● Required tasks
A - In the plow blade patent text, what typically serves as the prime mover that the plow is attached to?
B - Revise the plow blade patent text from "27-39. (canceled)" down to "shallow underground trenches.", replacing "trenches" with "ditches".

● Quoted text
24. The method of claim 23, further comprising: (e) wherein the
step of securing the leading edge of the plow blade includes
selecting a plow blade which has a front surface that is narrower
in width than the width of the leading edge section.
25. The method of claim 24, further comprising: (f) the plow blade
having a front and a back, and positioning the placement of the
plurality of openings so the openings are in front of the plow
blade.
26. The method of claim 25, further comprising: (g) positioning the
placement of the openings so the openings are behind the leading
edge section.
27-39. (canceled)
Description
CROSS REFERENCE TO RELATED APPLICATIONS
[0001] This application is a divisional of and claims the benefit
of U.S. patent application Ser. No. 10/396,619, filed Mar. 25,
2003, entitled "PLOW BLADE WITH WATER PASSAGEWAY."
STATEMENT REGARDING FEDERALLY SPONSORED RESEARCH OR DEVELOPMENT
[0002] Not Applicable
BACKGROUND OF THE INVENTION
[0003] Many types of services are delivered to homes through
conduits installed in relatively shallow underground trenches.
These include telephone, television, natural gas, electricity, and
drainage. These utilities are often installed with a plow. FIG. 1
illustrates an example installation of a utility 20 with a prior
art plowing process. A plow 30 is attached to a prime mover,
typically a tractor 10. The tractor 10 propels the plow through the
ground. The plow 10 is relatively narrow and will split the ground
open with a sharpened steel blade. The utility line 20 is
introduced into the ground through a chute 40 that is attached to
and directly behind the blade. The chute 40 holds the ground open
as the utility line 20 is being fed into the desired vertical
position and places the utility line 20 into a horizontal position
at the desired depth under ground.
[0004] An alternate configuration is illustrated in FIG. 2 where
the utility line 20 is laid out on the ground behind its intended
position and then the plow 30 is connected to one end. The plow is
then pulled through the ground in order to pull the utility line 20
into the correct position. In this configuration there is no
chute.
[0005] Depending on the desired depth, size of utility line, and
the ground (soil) conditions (clay, sand, loam, etc.). This process
may be slow and require a large amount of power from the tractor 10
to pull the blade/chute through the ground. To reduce this loading
various efforts have been made to inject liquid to the plow and to
the utility being installed to wet the ground.
[0006] In some past designs the liquid was water, ejected in the
direction of travel of the plow blade, and at the edge of the plow
blade, utilizing the water to assist in the cutting action required
to slice the ground.
[0007] In other designs, useful for applications as illustrated in
FIG. 2, the liquid has been water directed to the area around the
utility line being pulled through the ground to lubricate and
reduce the frictional drag.

Items listed in a dataset

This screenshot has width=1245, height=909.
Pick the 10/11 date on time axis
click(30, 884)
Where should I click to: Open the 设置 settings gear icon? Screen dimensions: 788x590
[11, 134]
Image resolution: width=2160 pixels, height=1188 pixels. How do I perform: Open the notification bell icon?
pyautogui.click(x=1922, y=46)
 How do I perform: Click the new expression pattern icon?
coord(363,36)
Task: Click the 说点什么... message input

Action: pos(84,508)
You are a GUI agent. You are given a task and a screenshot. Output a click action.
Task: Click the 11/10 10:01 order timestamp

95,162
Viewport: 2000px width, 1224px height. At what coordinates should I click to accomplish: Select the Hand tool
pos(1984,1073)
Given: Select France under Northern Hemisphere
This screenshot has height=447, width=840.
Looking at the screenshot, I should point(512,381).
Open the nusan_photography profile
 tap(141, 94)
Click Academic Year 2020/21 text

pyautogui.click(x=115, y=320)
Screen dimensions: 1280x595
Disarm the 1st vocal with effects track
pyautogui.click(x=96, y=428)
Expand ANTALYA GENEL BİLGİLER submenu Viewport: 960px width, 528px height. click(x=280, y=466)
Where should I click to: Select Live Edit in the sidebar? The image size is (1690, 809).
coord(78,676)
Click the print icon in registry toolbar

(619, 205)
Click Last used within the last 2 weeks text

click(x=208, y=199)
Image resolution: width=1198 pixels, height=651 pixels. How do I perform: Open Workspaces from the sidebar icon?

● Completed exercise
A - A tractor.

B -
27-39. (canceled)
Description
CROSS REFERENCE TO RELATED APPLICATIONS
[0001] This application is a divisional of and claims the benefit
of U.S. patent application Ser. No. 10/396,619, filed Mar. 25,
2003, entitled "PLOW BLADE WITH WATER PASSAGEWAY."
STATEMENT REGARDING FEDERALLY SPONSORED RESEARCH OR DEVELOPMENT
[0002] Not Applicable
BACKGROUND OF THE INVENTION
[0003] Many types of services are delivered to homes through
conduits installed in relatively shallow underground ditches.